Briefly, total RNA was isolated from the liver tissues using the Rneasy® Mini Kit (QIAGEN, Hilden, Germany). The RNA was reverse-transcribed using a SuperScript VILO cDNA Synthesis Kit (Thermo Fisher Scientific, CA, USA). qRT-PCR was performed by Taqman master mix (Thermo Fisher Scientific, CA, USA) and a 7900 Sequence Detection System (Applied Biosystems, USA). The specific primer information is listed in Table S1.
The antibodies used for the immunoblot are LC3B (2775, Cell Signaling Technology, Beverly, MA, USA) and Rubicon (8465, Cell Signaling Technology, Beverly, MA, USA). For signal normalization, anti-GAPDH antibody was used (MAB374, Millipore, Bedford, MA, USA). Membranes were imaged with the ImageQuant LAS 4000 camera system (GE Healthcare). The band intensity was quantified by Image J software.

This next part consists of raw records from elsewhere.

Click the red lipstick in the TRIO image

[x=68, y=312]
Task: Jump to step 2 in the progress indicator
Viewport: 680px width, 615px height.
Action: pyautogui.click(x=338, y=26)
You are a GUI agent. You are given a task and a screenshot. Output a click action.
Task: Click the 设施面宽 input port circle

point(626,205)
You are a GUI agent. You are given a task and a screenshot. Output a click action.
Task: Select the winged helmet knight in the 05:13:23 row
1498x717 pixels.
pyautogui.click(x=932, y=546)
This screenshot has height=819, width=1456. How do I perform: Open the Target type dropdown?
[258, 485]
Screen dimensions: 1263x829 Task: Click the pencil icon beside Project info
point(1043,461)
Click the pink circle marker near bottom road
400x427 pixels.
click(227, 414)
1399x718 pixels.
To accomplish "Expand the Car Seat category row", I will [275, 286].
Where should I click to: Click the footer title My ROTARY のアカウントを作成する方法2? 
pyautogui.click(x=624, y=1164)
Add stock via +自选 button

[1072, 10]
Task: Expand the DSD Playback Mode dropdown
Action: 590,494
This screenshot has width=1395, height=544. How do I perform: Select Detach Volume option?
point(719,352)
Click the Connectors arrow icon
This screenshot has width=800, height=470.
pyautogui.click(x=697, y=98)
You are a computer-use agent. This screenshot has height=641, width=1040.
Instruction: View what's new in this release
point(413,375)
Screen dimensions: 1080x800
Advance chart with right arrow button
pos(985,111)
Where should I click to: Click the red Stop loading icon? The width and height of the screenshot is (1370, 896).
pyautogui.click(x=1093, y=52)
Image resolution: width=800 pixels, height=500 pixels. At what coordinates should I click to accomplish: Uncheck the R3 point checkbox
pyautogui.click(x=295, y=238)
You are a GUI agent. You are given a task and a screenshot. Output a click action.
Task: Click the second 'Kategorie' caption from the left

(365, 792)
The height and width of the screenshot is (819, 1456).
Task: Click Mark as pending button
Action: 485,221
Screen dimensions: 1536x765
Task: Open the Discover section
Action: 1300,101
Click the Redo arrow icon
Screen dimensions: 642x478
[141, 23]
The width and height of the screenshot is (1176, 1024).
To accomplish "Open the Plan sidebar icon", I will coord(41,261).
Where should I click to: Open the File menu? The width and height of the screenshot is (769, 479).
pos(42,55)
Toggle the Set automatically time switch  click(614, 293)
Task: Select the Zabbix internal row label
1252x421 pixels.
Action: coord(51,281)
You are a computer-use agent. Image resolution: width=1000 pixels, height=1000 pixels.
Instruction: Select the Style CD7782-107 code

Chang J., Koseki M., Saga A., Kanno K., Higo T., Okuzaki D., Okada T., Inui H., Tanaka K., Asaji M., Zhu Y., Kamada Y., Ono M., Saibara T., Ichi I., Ohama T., Nishida M., Yamashita S, & Sakata Y. (2021). Dietary Oxysterol, 7-Ketocholesterol Accelerates Hepatic Lipid Accumulation and Macrophage Infiltration in Obese Mice. Frontiers in Endocrinology, 11, 614692.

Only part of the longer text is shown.